Ponemon Finds Companies Fail to Track Privileged Users' Data Access
Most businesses cannot monitor users who access the most sensitive information, and only 40 percent of companies budget funds to monitor and fight insider threats, a survey finds.
While businesses overwhelmingly see insiders as a significant threat, most companies do not have the tools and processes to track access to privileged information, according to a report released this week by the Ponemon Institute.
The "Privileged User Abuse and the Insider Threat" report, sponsored by Raytheon, found that more than two-thirds of businesses do not have the capability to monitor the users with access to the most sensitive information. Only 40 percent of companies have the budget to monitor and fight insider threats, despite the fact that 88 percent of respondents consider ample budget important for controlling the problem.
"People are actually getting it these days, people actual think it is a problem," Michael Crouse, director of insider threat strategies for Raytheon, told eWEEK. "But the tools do not give any indications of the behavior that led to an attack."
The threat posed by employees and attackers who gain access to employees' computers has been spotlighted following the leaks of classified National Security Agency documents by former intelligence contractor Edward Snowden. Security experts have warned that the higher levels of access given to certain employees, such as system administrators or managers, pose significant risks to businesses that do not use policies, monitoring and controls to mitigate the risk.
Rogue users are not the only, or even the primary, danger, according to the Ponemon report. Nearly half of respondent thought it likely that privileged users could be targeted by external attackers or even other malicious insiders to gain higher access rights.
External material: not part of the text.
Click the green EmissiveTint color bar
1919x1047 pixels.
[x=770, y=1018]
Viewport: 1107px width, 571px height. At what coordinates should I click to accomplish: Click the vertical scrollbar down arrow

Employees who exceed their authority and access sensitive information are a similar threat. Almost three quarters of respondents believe that employees will access sensitive information if not explicitly prevented, and two-thirds thought that curious employees will attempt to access sensitive information, according to the survey. The lack of proper access controls puts business information and customer information at most risk.
Most companies do not have the necessary visibility to determine whether access to a particular data store is a single, accidental occurrence or an ongoing attack by a malicious actor. The main challenge for IT security teams is that current tools do not provide the context necessary to make a determination of whether an event is an insider attack, according to 69 percent of respondents.
Another 56 percent of those surveyed complained that security tools flagged run-of-the-mill access violations as attacks—so-called false positives.
Yet insider threat programs have to encompass more than just technology, says Raytheon's Crouse. Companies need to create policies, educate employees and have regular compliance checks, he said.
"You cannot just buy your technology and think your problem is solved," Crouse said. "Technology is very important, but it is not the end-to-end solution for everything."
Insider attacks mainly encompass privilege abuse. In the 2014 Data Breach Investigations Report, Verizon found that 88 percent of insider misuse cases constituted the abuse of existing privileges.
"Most insider misuse occurs within the boundaries of trust necessary to perform normal duties," Verizon's DBIR stated. "That's what makes it so difficult to prevent."